[Stored data]
====================

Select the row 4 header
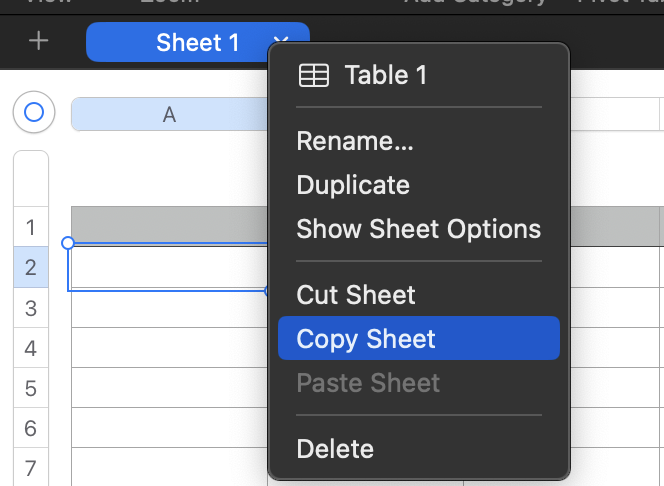 click(x=31, y=348)
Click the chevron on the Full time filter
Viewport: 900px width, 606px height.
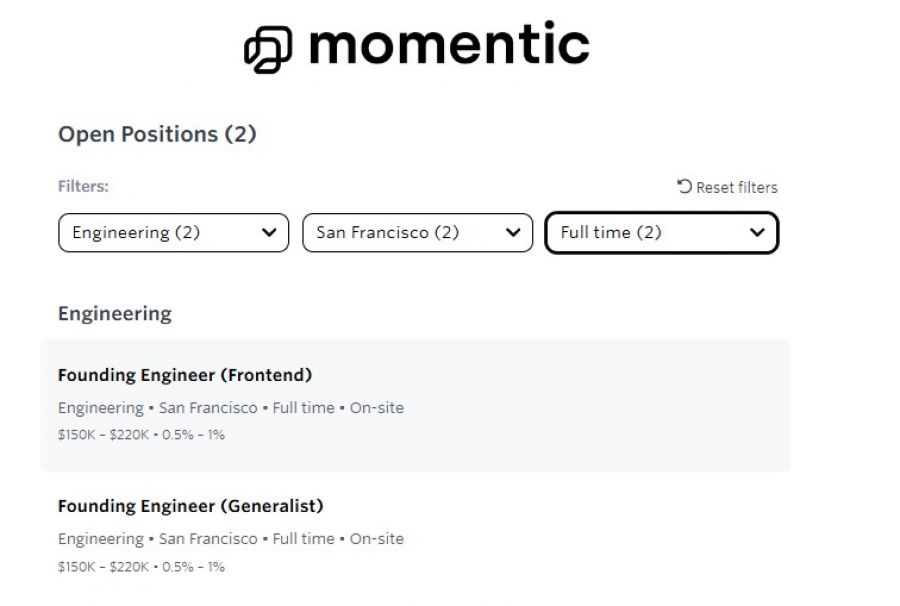[759, 233]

====================

■ TASK STATEMENT
Please write out all the entries above exactly, but leave out the pictures.

■ ANSWER FOR THE TASK
Select the row 4 header
 click(x=31, y=348)
Click the chevron on the Full time filter
Viewport: 900px width, 606px height.
[759, 233]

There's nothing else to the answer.